= Beginning of Section =

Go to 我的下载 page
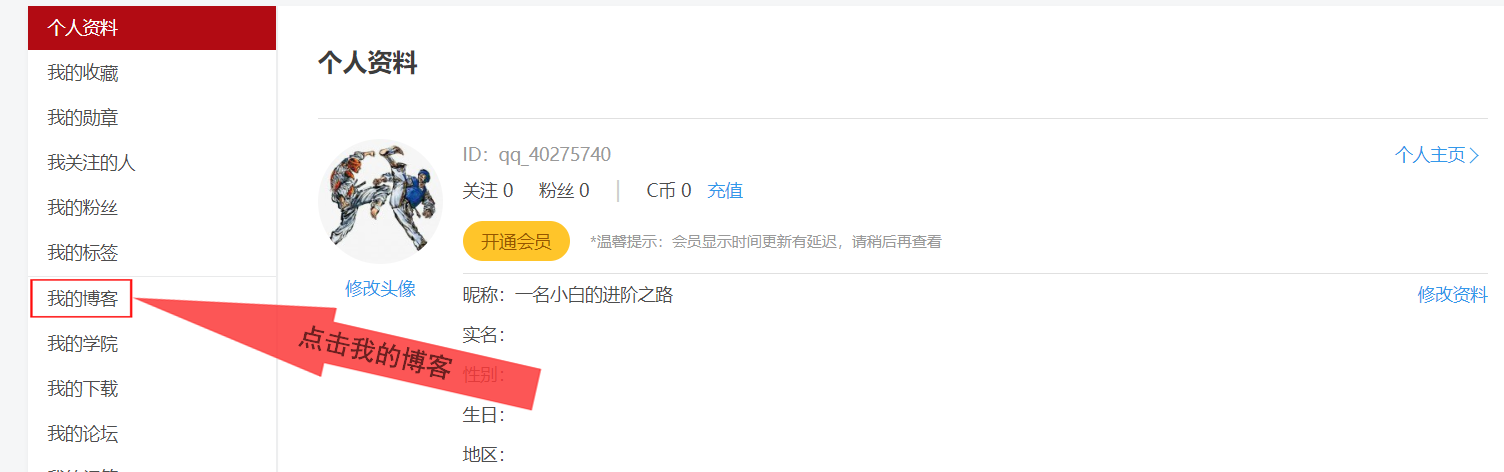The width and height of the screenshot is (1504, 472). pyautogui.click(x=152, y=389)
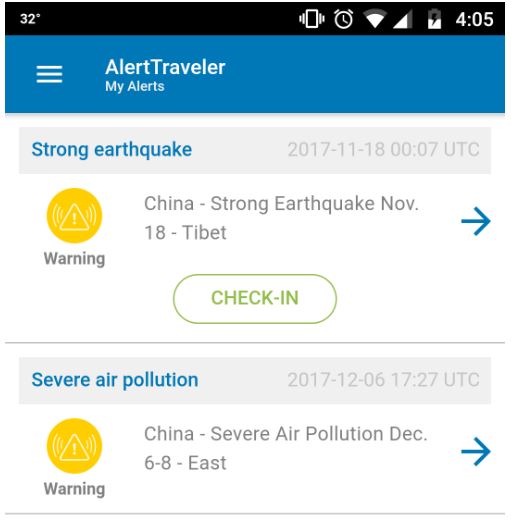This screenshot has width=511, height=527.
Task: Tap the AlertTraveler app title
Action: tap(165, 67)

= End of Section =
= Beginning of Section =

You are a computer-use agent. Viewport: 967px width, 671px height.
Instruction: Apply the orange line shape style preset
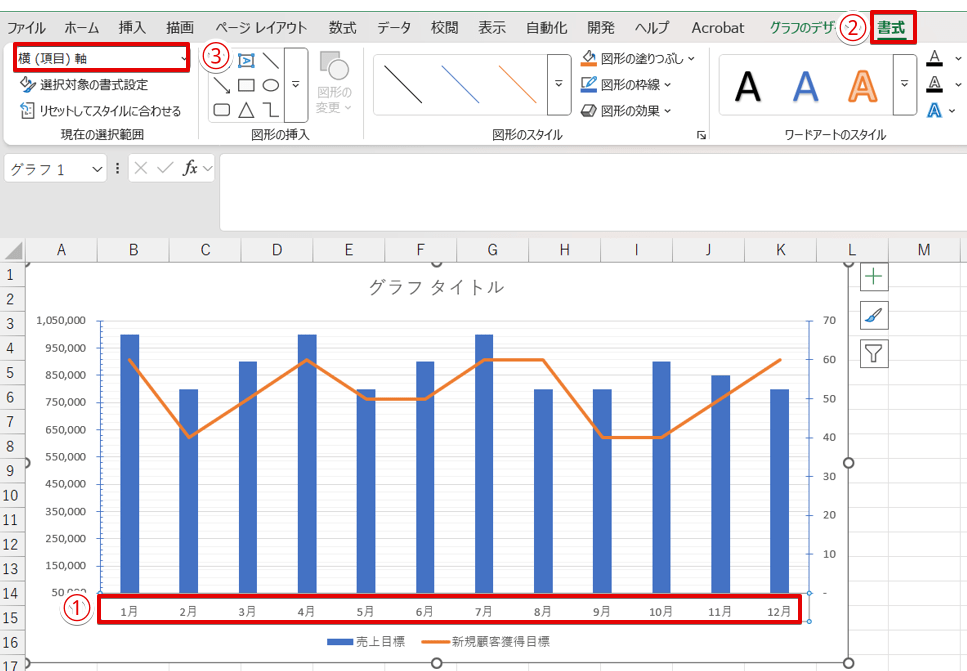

= End of Section =

WORK TASK:
Retype exactly the lines above, from the one with "You are a computer-use" through the one with "Instruction: Apply the", inclusive.

ANSWER SPACE:
You are a computer-use agent. Viewport: 967px width, 671px height.
Instruction: Apply the orange line shape style preset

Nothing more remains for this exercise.